API SUSPENDED …BUT NOT ACCOUNTABILITY MANDATES + smf’s 2¢

by Kimberly Beltran, SI&A Cabinet Report :: http://bit.ly/1qImMZL

APRIL 16, 2014  ::  (Calif.) With scores for the annual Academic Performance Index suspended for the next two years, school districts will still be required to meet accountability mandates set out in the Gov. Jerry Brown’s new Local Control Funding Formula.

Under a plan detailed Tuesday, districts will be allowed to use one of three options: last year’s API scores; an average of the last three years of scores; or a combination of several other scoring measures tied to the LCFF but still being refined.

“The state board did approve your recommendation to not to calculate an API for either elementary, middle or high schools this coming fall,” said Keric Ashley, director of accountability at the California Department of Education, during a meeting of the panel convened to make recommendations on restructuring the API.

“AB 484 did envision the possibility of not having an API and allows for the use of last year’s scores, so we will be rolling over last year’s scores and keeping them available for any purpose that’s needed, including for districts’ Local Control Accountability Plans,” he said, referring to legislation that ushered in state testing changes.

Up to now, the state’s API was used to measure student progress and to meet federal accountability requirements.

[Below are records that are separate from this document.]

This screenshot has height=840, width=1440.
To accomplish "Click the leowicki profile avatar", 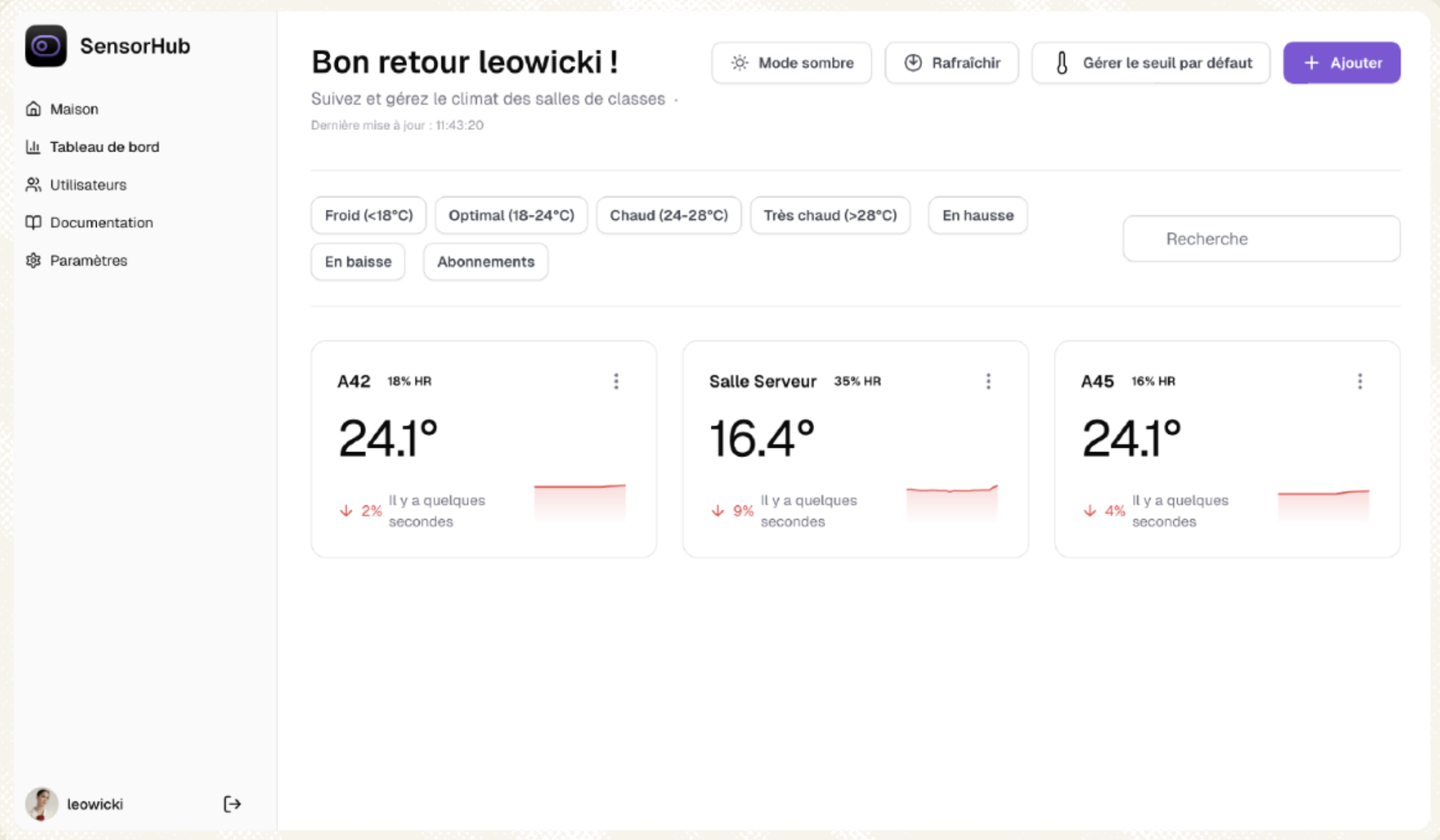I will pos(41,804).
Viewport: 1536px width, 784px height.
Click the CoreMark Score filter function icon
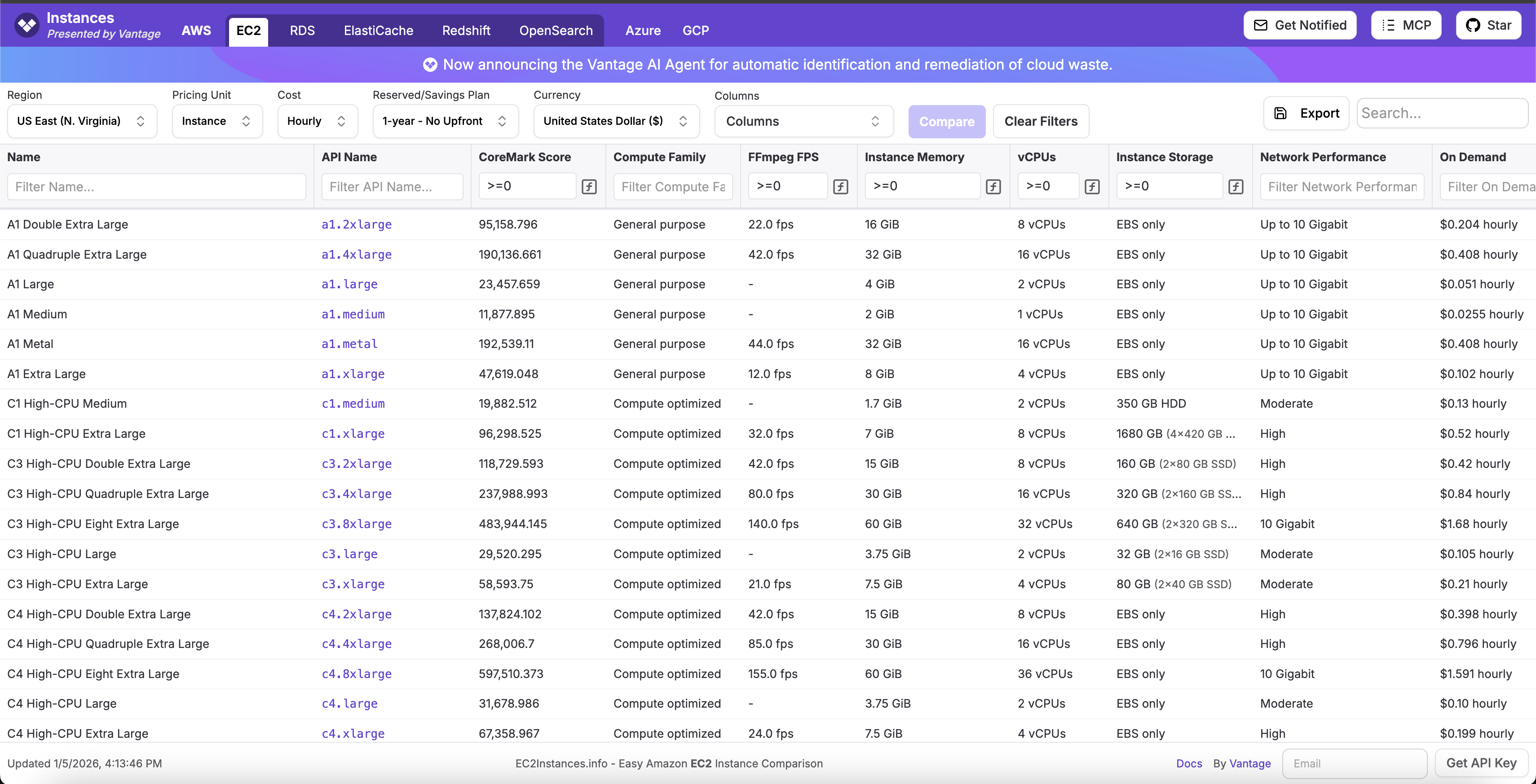point(588,187)
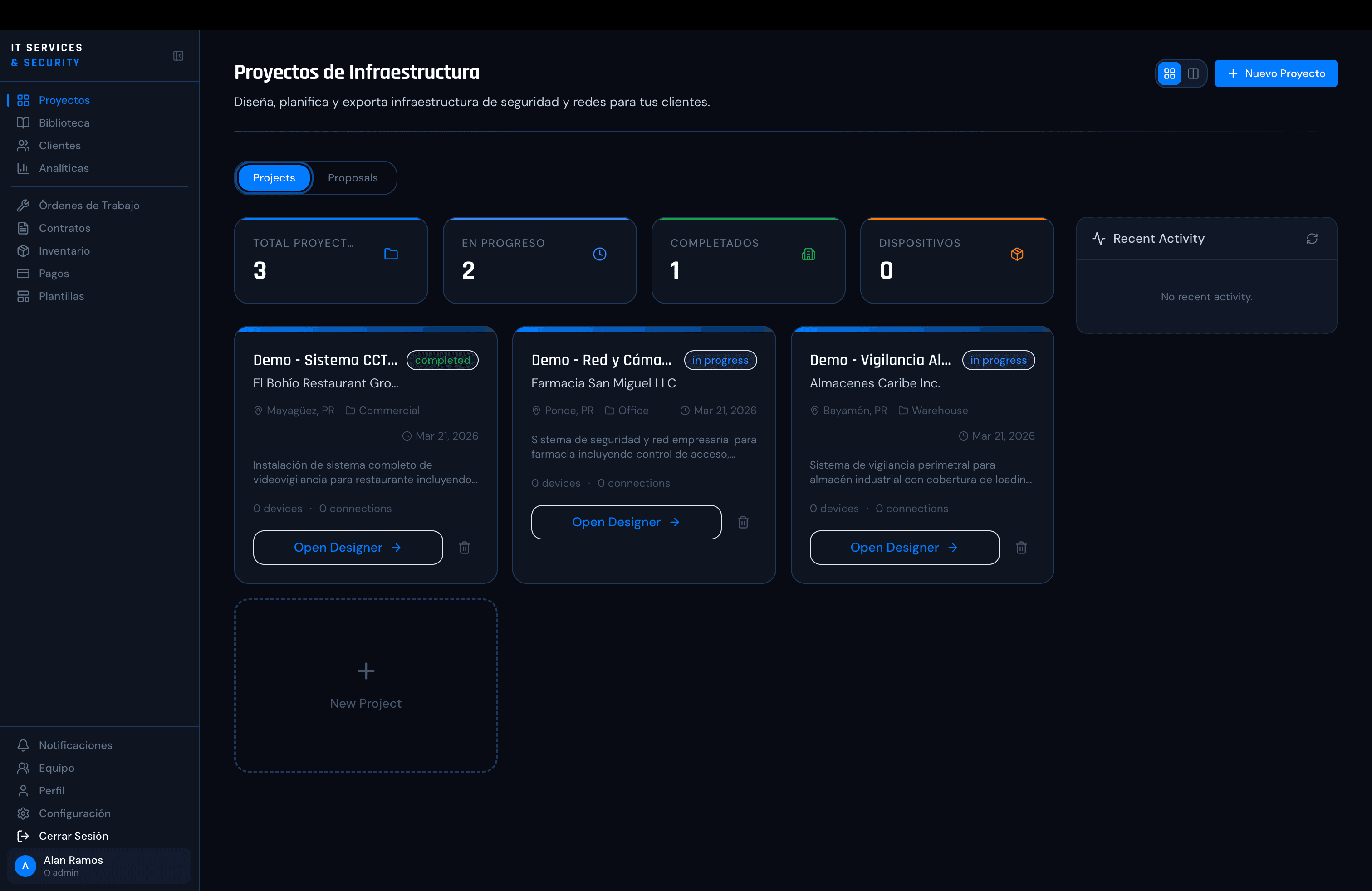The height and width of the screenshot is (891, 1372).
Task: Open Órdenes de Trabajo
Action: click(x=89, y=205)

Also until now, the API had been calculated using only student test scores – configured to give a school an overall score ranging between 200 and 1,000, with the state target being 800. Schools not meeting annual growth targets had been subject to programmatic changes and possible sanctions if they failed to improve.

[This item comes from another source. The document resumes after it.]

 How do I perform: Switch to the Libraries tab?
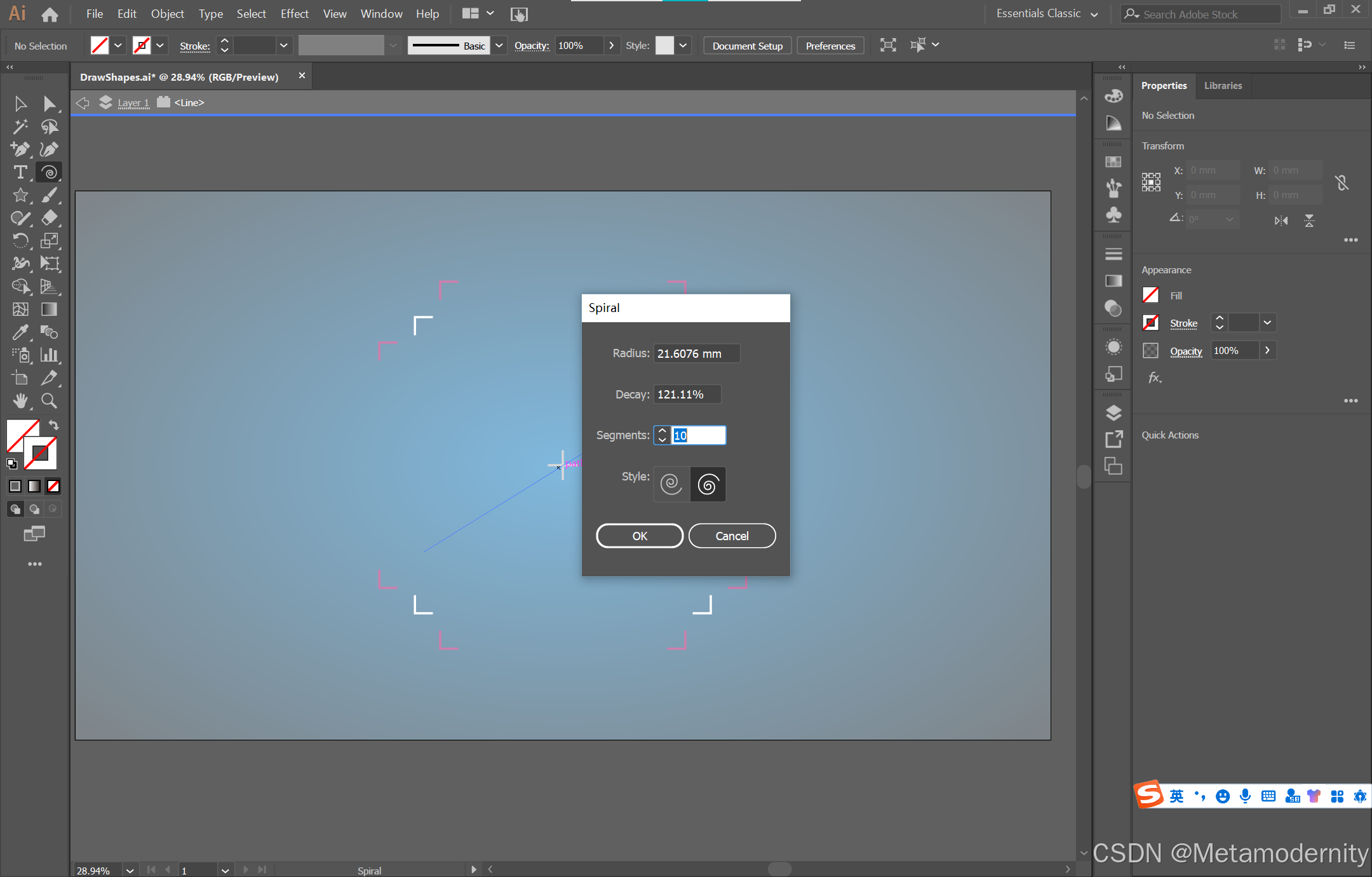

But with the adoption and implementation of Common Core State Standards and new assessments aligned to those standards, lawmakers suspended calculation of the API until 2015-16 to give schools and students time to get up to speed.

Meanwhile, Brown’s LCFF gives local districts greater authority over spending decisions but also requires them to increase services to disadvantaged students and to compile Local Control Accountability Plans showing how their spending helps schools meet eight state priorities.

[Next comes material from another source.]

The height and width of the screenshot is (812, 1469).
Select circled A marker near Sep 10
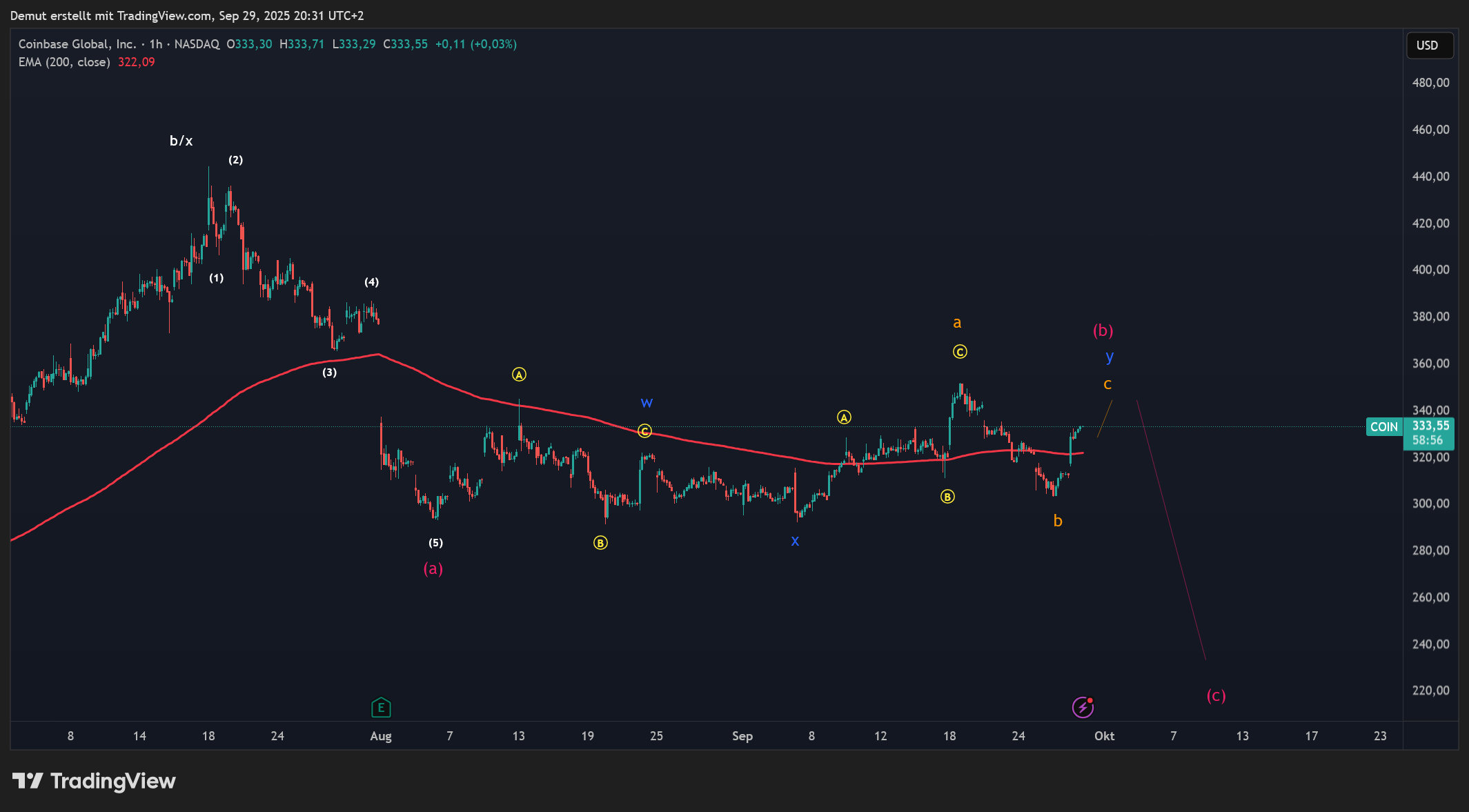point(844,417)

Among the state priorities are student outcomes, which districts may address by reporting, among other things, API scores, federal AYP (Annual Yearly Progress) scores, English Learner reclassification rates, Advanced Placement test passing rates or percentages of students who are considered college and career ready.

But even the advisory panel – known as the Public Schools Accountability Act Advisory Committee – is struggling to define college- and career-ready.

A new law this year restricts the API formula to no more than 60 percent test scores. Graduation rates must be incorporated as well as other “valid and reliable” data showing that students are prepared to enter either post-secondary study, the workforce or both.

The PSAA Committee, led by Ashley and the CDE, are working with a consultant to determine what other indicators, based on valid data, should be used and how they will be incorporated into the API formula.

On Tuesday, the consulting firm, EPIC, provided indepth exploration of potential indicators: Advanced Placement courses, International Baccalaureate programs and ACT and SAT college-prep testing.

The committee is continuing to explore options and will hear another report from EPIC in June, possibly about dual or concurrent enrollment in which high school students take college courses while still in high school.

The challenge for the committee is narrowing down indicators for which all high schools can provide data in order to make API scoring fair and equitable.

 

2cents small Is this is Trend Analysis as practiced by the tailors of the Emperor’s New Clothes!? Or maybe a new Orwellian newspeak definition of “Accountability”?

Using the previous year’s scores  - or averaging the three year’s results before one implements change – and then using those data to determine progress is a pretty counterintuitive (ie: bogus) way to measure success. Indeed it’s a formula that would seem to demonstrate exactly what would have happened had one done nothing!

We could  demonstrably increase high school freshman success rates if we were to use their 8th grade grades – or average student’s grades in 6th, 7th and 8th grades – and say that score equals their 9th grade grades!  Problem solved!